### What needs to be done
Lines from the start of the data through the line containing "Click the word" must be given again exactly. Leave the others out.

### Material for this task
·····

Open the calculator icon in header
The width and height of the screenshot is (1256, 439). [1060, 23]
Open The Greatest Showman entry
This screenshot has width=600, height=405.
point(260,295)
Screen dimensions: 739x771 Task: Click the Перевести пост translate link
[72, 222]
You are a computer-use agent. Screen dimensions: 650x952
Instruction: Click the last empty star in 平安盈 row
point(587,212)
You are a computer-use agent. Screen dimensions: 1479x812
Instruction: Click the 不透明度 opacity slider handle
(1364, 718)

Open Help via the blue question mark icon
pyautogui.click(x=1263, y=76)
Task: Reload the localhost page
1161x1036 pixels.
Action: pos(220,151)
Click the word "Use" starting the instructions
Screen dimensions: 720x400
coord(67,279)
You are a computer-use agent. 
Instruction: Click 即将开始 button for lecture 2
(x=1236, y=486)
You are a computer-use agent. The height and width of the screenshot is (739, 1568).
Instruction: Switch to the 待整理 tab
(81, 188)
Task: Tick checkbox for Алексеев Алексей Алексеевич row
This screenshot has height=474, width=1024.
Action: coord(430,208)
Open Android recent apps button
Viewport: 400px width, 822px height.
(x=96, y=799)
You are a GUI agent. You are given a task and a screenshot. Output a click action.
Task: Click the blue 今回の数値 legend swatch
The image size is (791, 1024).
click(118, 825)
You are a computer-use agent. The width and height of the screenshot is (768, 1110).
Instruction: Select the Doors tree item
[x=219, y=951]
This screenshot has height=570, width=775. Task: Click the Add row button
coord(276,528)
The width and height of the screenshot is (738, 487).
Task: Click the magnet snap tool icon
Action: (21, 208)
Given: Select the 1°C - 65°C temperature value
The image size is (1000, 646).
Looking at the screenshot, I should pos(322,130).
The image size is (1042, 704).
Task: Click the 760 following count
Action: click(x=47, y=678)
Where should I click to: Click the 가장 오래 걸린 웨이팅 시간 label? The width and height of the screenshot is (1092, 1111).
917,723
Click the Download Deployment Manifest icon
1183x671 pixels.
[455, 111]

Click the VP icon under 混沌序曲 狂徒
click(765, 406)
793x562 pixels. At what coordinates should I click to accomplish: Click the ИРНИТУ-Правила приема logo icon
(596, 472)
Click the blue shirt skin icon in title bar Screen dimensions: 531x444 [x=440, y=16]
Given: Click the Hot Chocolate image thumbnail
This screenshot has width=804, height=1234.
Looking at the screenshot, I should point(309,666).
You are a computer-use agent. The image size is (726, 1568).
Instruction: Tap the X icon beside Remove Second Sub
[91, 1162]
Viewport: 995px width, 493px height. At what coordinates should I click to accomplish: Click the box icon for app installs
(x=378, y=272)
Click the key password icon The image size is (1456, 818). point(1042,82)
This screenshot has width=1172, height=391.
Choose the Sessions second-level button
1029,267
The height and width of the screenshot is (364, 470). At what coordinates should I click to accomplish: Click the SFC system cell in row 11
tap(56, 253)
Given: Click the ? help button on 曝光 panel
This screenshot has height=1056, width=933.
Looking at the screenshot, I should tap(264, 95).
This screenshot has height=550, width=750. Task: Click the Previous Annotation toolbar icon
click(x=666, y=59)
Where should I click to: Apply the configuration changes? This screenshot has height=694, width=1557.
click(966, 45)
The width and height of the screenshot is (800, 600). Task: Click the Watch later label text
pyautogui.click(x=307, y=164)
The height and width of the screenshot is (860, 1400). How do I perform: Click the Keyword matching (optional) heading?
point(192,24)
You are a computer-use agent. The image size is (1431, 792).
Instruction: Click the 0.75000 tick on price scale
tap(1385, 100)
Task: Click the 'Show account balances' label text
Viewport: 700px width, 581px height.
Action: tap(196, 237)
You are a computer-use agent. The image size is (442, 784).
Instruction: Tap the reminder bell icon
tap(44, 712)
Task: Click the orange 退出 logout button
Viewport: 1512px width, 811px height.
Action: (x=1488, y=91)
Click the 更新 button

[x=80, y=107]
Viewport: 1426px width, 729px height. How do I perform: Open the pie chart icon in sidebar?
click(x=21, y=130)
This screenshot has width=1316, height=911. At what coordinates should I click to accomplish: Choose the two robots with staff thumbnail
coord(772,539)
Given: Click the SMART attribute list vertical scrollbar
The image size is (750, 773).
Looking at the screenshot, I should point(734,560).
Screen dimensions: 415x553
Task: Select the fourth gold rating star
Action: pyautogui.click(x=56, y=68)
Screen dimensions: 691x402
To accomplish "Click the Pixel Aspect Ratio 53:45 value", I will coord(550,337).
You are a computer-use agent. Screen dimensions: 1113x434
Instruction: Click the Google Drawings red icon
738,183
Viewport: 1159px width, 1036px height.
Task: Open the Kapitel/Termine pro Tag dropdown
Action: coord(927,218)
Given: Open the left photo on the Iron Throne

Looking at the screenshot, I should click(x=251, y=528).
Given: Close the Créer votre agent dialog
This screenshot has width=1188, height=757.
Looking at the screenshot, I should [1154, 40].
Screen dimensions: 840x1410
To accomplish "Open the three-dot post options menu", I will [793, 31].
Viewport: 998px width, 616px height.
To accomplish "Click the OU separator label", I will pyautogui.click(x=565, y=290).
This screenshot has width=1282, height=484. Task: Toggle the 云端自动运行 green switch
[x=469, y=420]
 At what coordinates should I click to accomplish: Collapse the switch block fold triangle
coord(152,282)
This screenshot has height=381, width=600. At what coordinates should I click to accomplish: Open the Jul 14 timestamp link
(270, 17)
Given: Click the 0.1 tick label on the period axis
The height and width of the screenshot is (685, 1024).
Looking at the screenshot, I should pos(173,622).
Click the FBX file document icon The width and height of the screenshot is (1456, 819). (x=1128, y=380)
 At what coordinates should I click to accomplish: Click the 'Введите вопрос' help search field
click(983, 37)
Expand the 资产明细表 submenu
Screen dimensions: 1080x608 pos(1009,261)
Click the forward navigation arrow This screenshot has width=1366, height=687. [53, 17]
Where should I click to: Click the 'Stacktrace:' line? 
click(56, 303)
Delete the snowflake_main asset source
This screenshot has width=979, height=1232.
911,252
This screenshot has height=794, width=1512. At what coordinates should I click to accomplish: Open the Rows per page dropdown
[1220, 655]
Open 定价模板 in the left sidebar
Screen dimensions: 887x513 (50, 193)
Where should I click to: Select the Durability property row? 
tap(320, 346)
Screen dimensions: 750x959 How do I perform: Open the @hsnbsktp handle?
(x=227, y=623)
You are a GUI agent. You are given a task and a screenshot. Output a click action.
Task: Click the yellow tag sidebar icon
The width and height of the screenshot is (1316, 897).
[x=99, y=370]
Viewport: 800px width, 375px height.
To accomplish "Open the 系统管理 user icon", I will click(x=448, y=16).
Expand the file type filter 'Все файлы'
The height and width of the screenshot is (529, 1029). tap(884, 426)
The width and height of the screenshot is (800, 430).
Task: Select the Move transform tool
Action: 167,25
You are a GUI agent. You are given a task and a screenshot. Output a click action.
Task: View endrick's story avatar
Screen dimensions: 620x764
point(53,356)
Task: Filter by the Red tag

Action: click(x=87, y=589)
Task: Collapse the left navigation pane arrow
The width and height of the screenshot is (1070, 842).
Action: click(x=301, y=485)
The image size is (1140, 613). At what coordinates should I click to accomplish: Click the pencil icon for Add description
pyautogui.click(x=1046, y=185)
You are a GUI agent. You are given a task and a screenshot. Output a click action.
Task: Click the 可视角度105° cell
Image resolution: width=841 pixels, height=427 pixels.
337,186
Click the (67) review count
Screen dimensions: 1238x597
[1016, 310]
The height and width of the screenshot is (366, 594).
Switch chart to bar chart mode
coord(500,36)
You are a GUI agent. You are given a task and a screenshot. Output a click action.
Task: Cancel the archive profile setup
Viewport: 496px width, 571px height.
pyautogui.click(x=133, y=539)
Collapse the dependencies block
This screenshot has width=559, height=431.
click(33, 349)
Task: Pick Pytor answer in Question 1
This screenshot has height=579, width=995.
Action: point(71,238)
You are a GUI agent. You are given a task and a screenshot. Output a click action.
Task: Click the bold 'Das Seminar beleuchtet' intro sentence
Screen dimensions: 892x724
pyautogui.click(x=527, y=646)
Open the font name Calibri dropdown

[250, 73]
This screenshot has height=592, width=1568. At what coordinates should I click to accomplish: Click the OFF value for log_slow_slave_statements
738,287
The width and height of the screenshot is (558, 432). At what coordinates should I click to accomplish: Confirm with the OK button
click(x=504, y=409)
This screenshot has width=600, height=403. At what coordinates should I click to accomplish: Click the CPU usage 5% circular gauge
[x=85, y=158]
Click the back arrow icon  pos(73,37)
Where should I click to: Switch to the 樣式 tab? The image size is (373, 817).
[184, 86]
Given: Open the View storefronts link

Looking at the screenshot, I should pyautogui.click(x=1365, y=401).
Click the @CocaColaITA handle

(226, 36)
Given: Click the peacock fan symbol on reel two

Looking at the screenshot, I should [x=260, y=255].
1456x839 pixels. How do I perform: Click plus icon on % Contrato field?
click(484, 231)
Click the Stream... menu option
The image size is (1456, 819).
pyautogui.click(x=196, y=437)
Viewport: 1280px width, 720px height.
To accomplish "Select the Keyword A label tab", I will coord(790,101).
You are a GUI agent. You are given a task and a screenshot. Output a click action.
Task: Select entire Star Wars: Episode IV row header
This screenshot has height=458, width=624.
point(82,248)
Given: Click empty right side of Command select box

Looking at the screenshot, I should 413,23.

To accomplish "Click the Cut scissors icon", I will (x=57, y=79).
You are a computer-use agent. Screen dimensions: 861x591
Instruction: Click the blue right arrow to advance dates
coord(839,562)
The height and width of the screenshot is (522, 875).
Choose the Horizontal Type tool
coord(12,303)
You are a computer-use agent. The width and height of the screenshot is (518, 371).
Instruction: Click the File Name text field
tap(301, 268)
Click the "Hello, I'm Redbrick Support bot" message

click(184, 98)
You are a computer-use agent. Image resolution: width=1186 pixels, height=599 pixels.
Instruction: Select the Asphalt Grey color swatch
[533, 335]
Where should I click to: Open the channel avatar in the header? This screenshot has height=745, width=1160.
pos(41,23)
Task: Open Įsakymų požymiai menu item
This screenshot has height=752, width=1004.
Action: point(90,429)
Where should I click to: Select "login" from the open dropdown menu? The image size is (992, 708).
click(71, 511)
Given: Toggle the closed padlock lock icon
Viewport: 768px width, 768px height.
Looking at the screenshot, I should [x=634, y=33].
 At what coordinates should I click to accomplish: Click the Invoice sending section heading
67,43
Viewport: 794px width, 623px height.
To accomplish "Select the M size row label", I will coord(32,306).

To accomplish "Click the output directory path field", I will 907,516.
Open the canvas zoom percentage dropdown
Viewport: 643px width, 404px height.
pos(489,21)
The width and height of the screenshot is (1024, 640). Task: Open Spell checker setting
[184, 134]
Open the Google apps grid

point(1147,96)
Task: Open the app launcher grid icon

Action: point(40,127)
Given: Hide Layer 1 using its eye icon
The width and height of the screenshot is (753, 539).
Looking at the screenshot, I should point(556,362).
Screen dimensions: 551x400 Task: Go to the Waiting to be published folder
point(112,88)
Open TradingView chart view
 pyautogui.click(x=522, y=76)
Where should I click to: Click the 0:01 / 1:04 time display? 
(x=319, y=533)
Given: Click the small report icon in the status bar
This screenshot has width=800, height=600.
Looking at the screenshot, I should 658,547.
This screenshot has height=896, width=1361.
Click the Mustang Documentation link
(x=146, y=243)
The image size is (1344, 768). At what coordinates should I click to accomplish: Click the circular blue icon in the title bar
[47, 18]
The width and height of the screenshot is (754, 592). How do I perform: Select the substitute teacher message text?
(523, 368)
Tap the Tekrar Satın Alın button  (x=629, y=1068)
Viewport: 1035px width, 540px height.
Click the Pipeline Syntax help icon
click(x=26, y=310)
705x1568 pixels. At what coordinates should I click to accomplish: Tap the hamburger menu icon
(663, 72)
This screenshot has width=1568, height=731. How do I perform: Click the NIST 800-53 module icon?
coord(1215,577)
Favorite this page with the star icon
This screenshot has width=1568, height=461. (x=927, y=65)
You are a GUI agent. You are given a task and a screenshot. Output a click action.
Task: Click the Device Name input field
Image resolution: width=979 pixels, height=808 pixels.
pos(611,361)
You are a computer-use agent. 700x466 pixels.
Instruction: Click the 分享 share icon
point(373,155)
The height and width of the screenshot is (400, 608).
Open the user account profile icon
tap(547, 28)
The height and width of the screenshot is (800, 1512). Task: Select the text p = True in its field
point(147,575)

·····

### Task response
Open the calculator icon in header
The width and height of the screenshot is (1256, 439). [1060, 23]
Open The Greatest Showman entry
This screenshot has width=600, height=405.
point(260,295)
Screen dimensions: 739x771 Task: Click the Перевести пост translate link
[72, 222]
You are a computer-use agent. Screen dimensions: 650x952
Instruction: Click the last empty star in 平安盈 row
point(587,212)
You are a computer-use agent. Screen dimensions: 1479x812
Instruction: Click the 不透明度 opacity slider handle
(1364, 718)

Open Help via the blue question mark icon
pyautogui.click(x=1263, y=76)
Task: Reload the localhost page
1161x1036 pixels.
Action: pos(220,151)
Click the word "Use" starting the instructions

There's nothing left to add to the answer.